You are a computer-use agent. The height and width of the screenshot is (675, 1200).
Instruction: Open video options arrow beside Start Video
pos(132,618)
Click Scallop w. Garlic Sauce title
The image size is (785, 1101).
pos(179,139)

TASK OBJECTIVE:
From the listing above, reproduce all the lines exactly.

SOLVED PROBLEM:
You are a computer-use agent. The height and width of the screenshot is (675, 1200).
Instruction: Open video options arrow beside Start Video
pos(132,618)
Click Scallop w. Garlic Sauce title
The image size is (785, 1101).
pos(179,139)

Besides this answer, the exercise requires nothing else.